- Aim of the task:
Could you continue the text on eye floaters, picking up right after its last sentence?

---------- Text under study ----------

Don’t ignore new floaters.
Floaters are grossly defined as anything which moves back and forth in your vision as your eye moves: up and down or side to side. While floaters are very common, they are not necessarily benign.
Floaters can be the first sign that you have a retinal tear or retinal detachment.
What are Floaters?
Floaters are in the vitreous. The vitreous is the watery gel which fills your eye. As your eye moves, the gel swishes back and forth inside the eye.
Blood, retinal tissue, inflammatory cells or a change in the clarity of the eye can cast shadows on your retina causing dark spots moving in your vision. These are generically called “floaters.”
Blood, called a vitreous hemorrhage, can occur from a retinal tear or in certain cases of diabetic retinopathy. Certain retinal vascular diseases can cause a vitreous hemorrhage as well.
Cells normally found underneath the retina can migrate to the vitreous through a retinal tear. These cells are large enough or clump together to cause visible floaters.

---------- Information ----------

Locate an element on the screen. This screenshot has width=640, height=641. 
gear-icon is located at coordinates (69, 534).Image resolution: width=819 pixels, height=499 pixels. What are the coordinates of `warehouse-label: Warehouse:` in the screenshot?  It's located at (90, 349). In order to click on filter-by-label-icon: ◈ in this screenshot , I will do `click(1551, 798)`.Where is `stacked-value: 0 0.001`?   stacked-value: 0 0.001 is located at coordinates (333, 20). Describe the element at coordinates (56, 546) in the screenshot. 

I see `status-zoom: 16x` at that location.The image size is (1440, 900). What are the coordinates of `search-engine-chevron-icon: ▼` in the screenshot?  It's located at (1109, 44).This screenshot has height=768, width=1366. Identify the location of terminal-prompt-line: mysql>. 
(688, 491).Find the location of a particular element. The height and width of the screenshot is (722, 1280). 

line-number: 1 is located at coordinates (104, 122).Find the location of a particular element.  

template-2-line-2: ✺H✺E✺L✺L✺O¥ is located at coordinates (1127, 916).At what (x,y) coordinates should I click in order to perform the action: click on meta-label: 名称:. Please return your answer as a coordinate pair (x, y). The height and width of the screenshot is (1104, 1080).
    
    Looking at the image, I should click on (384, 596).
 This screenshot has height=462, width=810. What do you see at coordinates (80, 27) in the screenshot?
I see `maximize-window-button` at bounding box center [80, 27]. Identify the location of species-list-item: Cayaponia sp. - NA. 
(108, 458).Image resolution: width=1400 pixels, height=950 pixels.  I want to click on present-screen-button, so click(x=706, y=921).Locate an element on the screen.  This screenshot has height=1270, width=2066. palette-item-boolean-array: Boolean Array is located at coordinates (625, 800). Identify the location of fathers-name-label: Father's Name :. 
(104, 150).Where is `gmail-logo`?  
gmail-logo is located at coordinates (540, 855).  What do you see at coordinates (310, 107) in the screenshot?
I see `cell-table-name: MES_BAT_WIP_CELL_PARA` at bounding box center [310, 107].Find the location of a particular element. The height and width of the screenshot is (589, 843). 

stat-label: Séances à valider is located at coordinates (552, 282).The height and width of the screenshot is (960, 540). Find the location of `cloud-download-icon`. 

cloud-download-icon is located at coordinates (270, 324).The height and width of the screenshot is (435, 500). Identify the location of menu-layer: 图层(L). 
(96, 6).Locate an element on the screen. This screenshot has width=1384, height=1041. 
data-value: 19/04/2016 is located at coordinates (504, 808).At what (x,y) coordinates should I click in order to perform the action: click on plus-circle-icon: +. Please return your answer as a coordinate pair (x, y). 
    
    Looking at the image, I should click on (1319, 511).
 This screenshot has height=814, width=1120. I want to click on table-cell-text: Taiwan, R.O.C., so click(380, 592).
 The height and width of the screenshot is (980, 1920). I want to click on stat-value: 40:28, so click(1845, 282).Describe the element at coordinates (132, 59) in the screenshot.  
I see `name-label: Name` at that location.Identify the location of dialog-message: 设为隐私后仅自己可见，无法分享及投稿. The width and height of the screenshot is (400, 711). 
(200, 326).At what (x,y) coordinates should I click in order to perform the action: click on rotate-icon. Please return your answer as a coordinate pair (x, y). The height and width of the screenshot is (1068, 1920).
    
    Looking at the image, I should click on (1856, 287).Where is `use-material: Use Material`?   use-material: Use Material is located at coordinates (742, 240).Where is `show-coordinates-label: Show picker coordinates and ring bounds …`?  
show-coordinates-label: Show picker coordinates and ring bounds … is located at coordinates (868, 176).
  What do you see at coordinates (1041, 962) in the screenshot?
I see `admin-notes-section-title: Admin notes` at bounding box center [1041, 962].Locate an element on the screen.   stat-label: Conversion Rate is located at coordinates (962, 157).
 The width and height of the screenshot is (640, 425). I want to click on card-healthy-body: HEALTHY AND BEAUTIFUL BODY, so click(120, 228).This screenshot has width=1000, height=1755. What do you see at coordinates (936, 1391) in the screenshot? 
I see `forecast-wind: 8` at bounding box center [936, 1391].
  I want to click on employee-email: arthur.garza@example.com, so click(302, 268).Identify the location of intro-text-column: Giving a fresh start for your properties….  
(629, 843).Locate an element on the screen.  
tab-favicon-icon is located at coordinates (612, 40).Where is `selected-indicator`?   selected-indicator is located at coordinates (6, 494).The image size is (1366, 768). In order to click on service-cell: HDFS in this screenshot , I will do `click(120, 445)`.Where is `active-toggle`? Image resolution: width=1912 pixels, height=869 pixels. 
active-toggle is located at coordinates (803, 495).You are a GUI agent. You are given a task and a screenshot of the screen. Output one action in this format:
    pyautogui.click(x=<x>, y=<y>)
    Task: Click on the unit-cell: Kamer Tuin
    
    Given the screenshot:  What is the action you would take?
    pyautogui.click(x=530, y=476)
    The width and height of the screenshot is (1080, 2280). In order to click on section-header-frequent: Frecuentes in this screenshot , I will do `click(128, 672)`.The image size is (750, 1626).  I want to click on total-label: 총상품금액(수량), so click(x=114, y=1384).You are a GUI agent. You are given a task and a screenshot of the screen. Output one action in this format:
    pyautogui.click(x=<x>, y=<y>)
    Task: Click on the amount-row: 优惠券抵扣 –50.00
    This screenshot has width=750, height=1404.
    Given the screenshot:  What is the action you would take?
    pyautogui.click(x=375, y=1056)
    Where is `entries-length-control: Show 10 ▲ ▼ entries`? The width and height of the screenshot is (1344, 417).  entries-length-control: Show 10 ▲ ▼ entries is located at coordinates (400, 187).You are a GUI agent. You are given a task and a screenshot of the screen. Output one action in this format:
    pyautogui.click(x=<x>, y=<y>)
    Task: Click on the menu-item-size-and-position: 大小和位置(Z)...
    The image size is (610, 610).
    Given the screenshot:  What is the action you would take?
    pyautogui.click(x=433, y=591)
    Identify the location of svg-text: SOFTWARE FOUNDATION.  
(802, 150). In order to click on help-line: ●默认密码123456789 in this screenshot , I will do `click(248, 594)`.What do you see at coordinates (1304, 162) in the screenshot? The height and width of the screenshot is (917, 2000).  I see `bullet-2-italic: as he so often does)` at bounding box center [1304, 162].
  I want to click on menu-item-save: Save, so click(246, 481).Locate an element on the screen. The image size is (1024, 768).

----------

- Task result:
Inflammatory cells can also migrate to the vitreous in certain types of inflammation caused by either infection or non-infectious causes (e.g. auto-immune).
New onset of floaters need to be examined. It’s impossible to tell the cause of the floaters, but the fear is that the floaters are due to a retinal tear. Retinal tears can cause retinal detachments which require surgery and possible loss of vision.
Retinal tears, if identified before are retinal detachment has occurred, can be treated with laser instead of intraocular surgery.
The only way to be positive new floaters are NOT due to a retinal tear is by examining your retina by dilating your pupils.
Even if you have had long standing floaters, but suddenly get an increase in floaters, we recommend you alert your eye doctor.